13. Image Quality: MTF • Purpose • Determine the MTF variation as a function of image position. • Requirements • Astigmatism should be a fraction of a focus step. The MTF at any k should not be degraded by more than that corresponding to a(?) focus step. 10% or better knowledge is desirable. • Description • Determine spatial power as a function of k and image position at best focus. • Test configuration • Stimulus telescope with lamp and desired target(s) (dots). Sun may also be used to illuminate target. • Also do with sunlight. • Test plan • Same as for distortion. Also use sun focus series. • Data analysis • At each leg position and image position fit mode power as a function of k at best focus. • For Sun test no additional analysis required. • For lamp test analyze power as a function of offset and position to separate stim tel and HMI MTF. • Codes are mostly ready. • Procedure • STOL status: Exists. • Shop order status: Does not exist • The test timeline: Sama data as for other tests so no additional time needed. • No particular personnel required.

14. Image Quality: Image scale • Purpose • Determine the absolute image scale. • Requirements • The image scale should be between 0.494”/pixel and 0.505”/pixel. • Description • Take images of Sun. Determine diameter and compare to ephemeris. • Test configuration • Sun from heliostat. • Test plan • Take solar images at each focus position. • Data analysis • Determine solar image diameter. Look up diameter in ” in ephemeris. Divide numbers. • Code exists. • Procedure • STOL status: Exists. • Shop order status: Does not exist • The test timeline: Data already taken for other tests. • No particular personnel required.
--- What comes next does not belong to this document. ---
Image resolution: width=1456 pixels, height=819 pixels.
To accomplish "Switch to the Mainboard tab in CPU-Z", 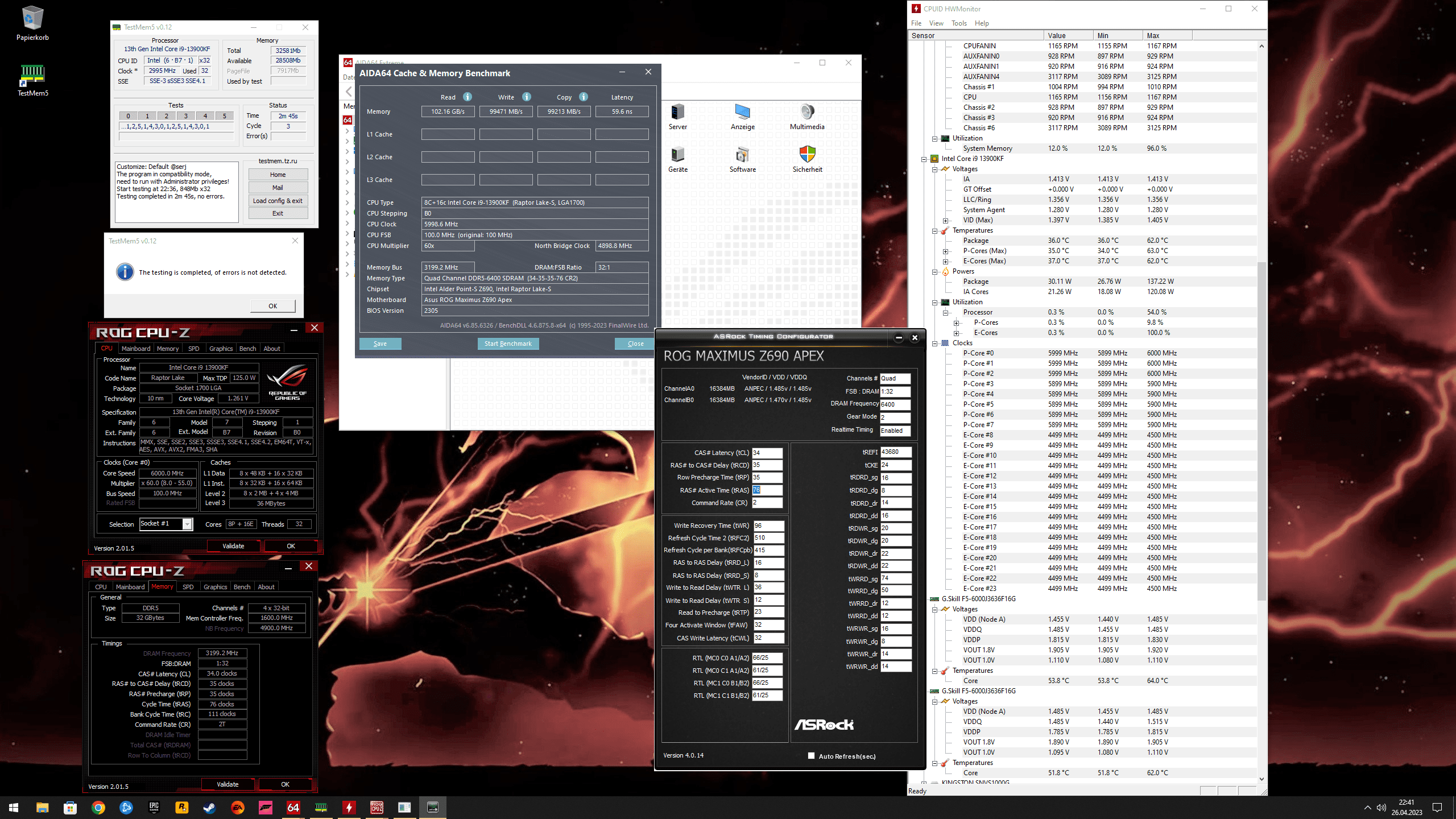I will pos(136,349).
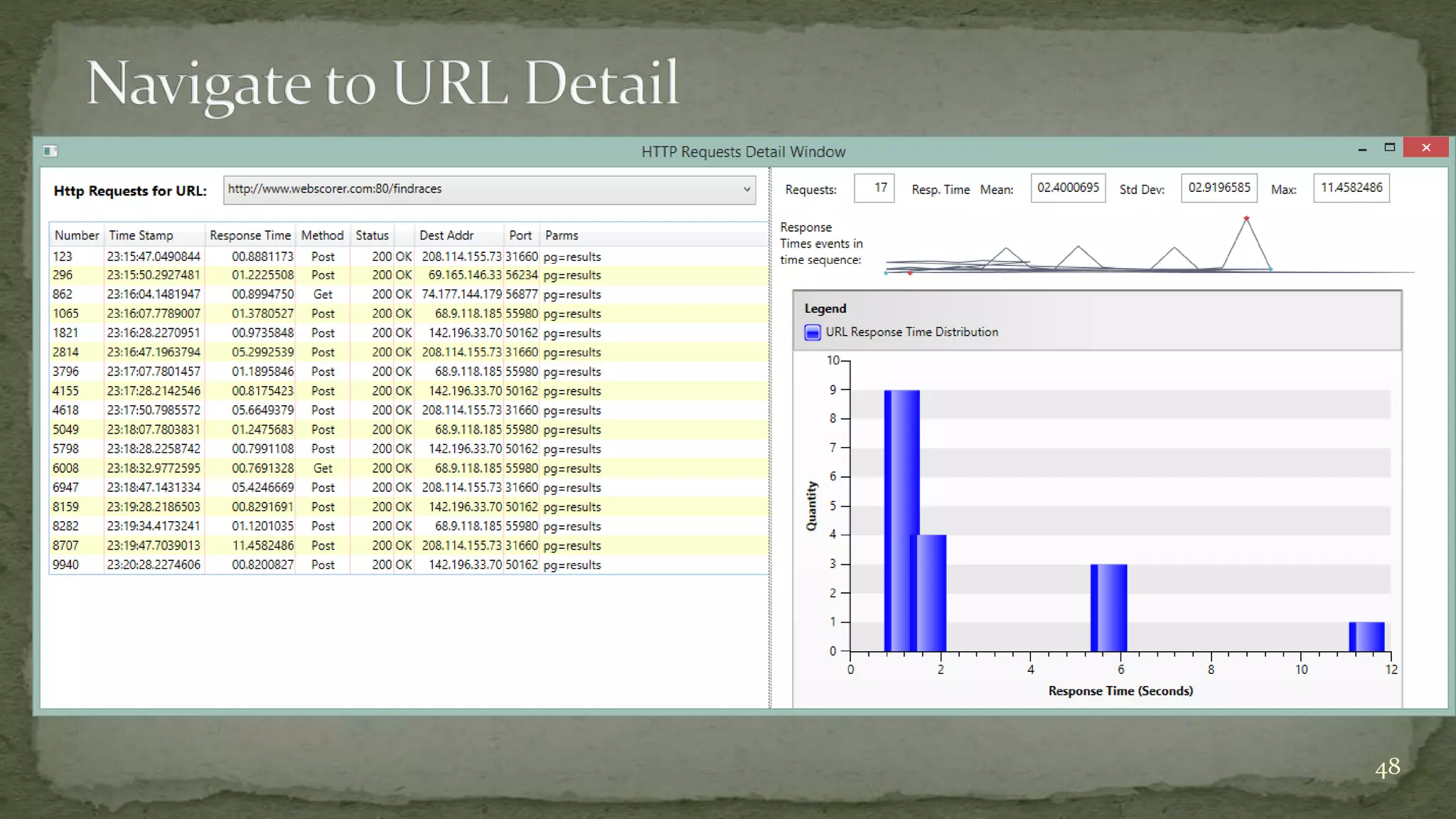
Task: Click the Method column header
Action: [x=322, y=235]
15. Contamination • Purpose • Determine if any large particles are present in the optical path. • Requirements • Any contaminants should not be large enough to degrade science. • Description • Using a “pinhole” camera mode look for shadows from contaminants and determine their position in the optical path by determining motion when moving pinhole. • Test configuration • Stimulus telescope with lamp or Sun and direct sunlight. PCU with hole plate. • Laser in stimulus telescope with leg offsets. • Test plan • For each hole position or each leg offset take image in obs and cal mode. • Also rotate each HCM at one or more hole and leg positions. • Data analysis • Offset images proportional to pinhole offset. Look for shadows coming into focus. Determine position in optical path from raytrace and proportionality constant used for shifting. • For HCM rotations look for moving shadows. • Codes exists for MDI. • Procedure • STOL status: Does not exist • Shop order status: Does not exist • The test timeline: About 100 images each series. A few hours total. • Personnel qualified to change PCU configuration needed.
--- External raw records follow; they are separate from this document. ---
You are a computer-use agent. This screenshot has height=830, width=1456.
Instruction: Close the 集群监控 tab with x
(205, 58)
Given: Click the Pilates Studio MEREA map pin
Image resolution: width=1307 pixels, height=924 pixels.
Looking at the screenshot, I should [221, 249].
16. Polarization calibration • Purpose • Determine intsrument polarization matrix. • Requirements • See IPD. • Description • Using light with well determined polarization determine instrument response. • Test configuration • Stimulus telescope with lamp or Sun and sunlight from heliostat. • Test plan • Using PCU take series of images with various PCU and instrument settings. • Data analysis • Too complicated to describe here. • Codes are ready. • Procedure • STOL status: Does not exist • Shop order status: Does not exist • The test timeline: 50-100 images in obs and calmode required for Sun and lamp. Total one day. • No particular personnel required.